Compared to the equity markets, currency traders get very little love. Why talk about the USD/YEN trade when you can tell your friends everything you know about Apple’s (Nasdaq:AAPL) last earnings announcement? But, lately, there’s been a lot of talk about currency, especially the Yen.
The biggest currency news of the year is the continued weakening of the Japanese currency. For those unfamiliar with what is happening in Japan, here’s a primer on what could be a trading opportunity.
The struggles of Japan’s economy should hit close to home for Americans. The economy was in high gear until the mid-1990s when a stock and property bubble brought the economy to its knees. In response, the country implemented a quantitative easing (QE) program from 2001 to 2006 that fostered recovery.
Once the program wound down, the economy once again weakened. QE resumed but the massive 9.0 magnitude earthquake caused another economic emergency.
Today, the country is experiencing deflation. As a result, Shinzō Abe, Japan’s Prime Minister, is taking action. According to Dr. Steve Sjuggerud, Editor of Stansberry & Associates True Wealth and Daily Wealth, “Abe is dead-set on creating a ‘Bernanke Asset Bubble on steroids’ in Japan.”

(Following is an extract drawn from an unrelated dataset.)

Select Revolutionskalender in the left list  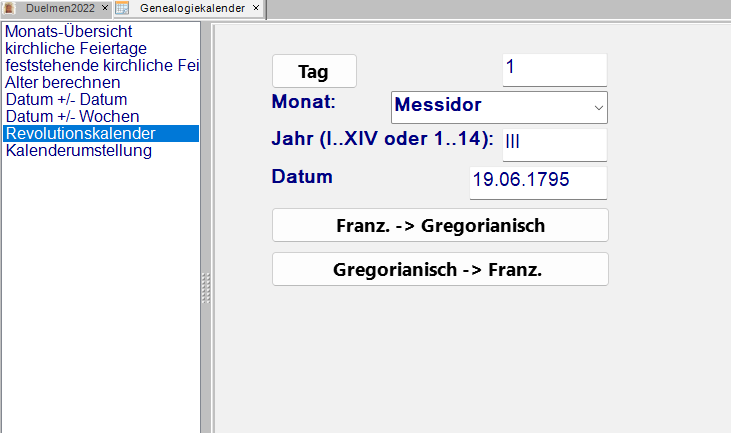click(x=80, y=134)
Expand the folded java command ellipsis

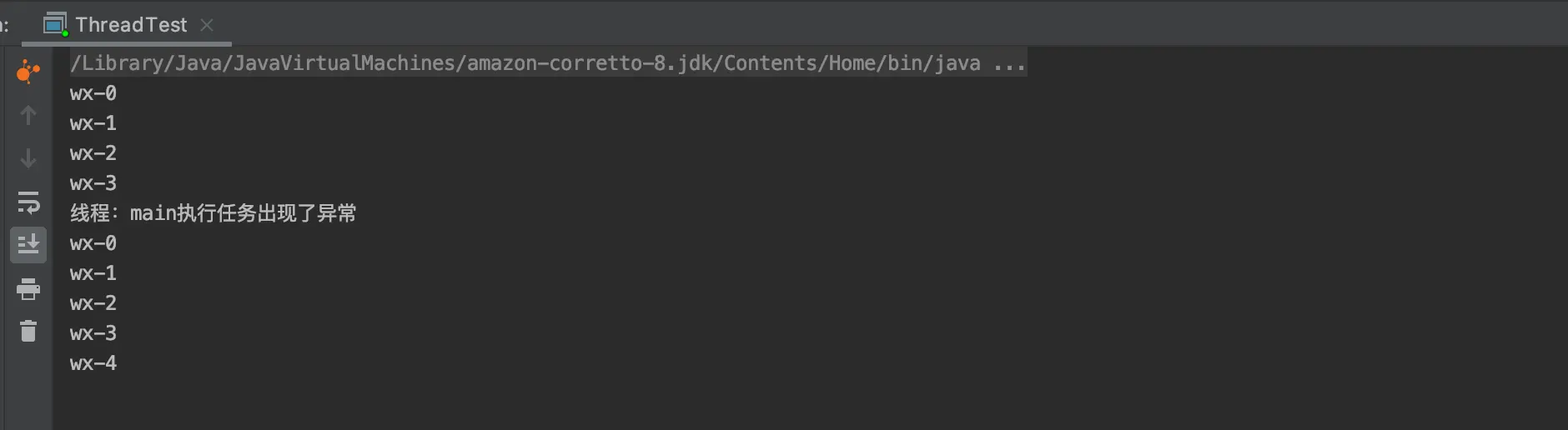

“He will force Japanese people into stocks by cutting interest rates and printing money. Meanwhile, Japanese stocks are the cheapest they’ve been in decades.”
Why Does QE Affect the Value of the Yen?
When more money is infused into an economy, the value of the currency usually decreases. According to Rob Haworth, Senior Investment Strategist at U.S. Bank Wealth Management, “Quantitative easing will reduce real interest rates in Japan and stimulate inflation, which are typically negative for a currency.” Because Japan’s QE is estimated to be $1.4 trillion - 60% larger than the United States’ QE - expect continued pressure on the Yen.
But there’s another force at work. Abe expects that QE will continue to devalue the currency and that will effectively put all Japanese exports on sale to other countries. But as other countries race to devalue their currency, who will win in the end?
David Houle, Certified Financial Analyst with Season Investments says, “The weakening Yen makes Japan's goods cheaper for foreign buyers, thus making Japanese manufacturers more competitive and fueling export growth.”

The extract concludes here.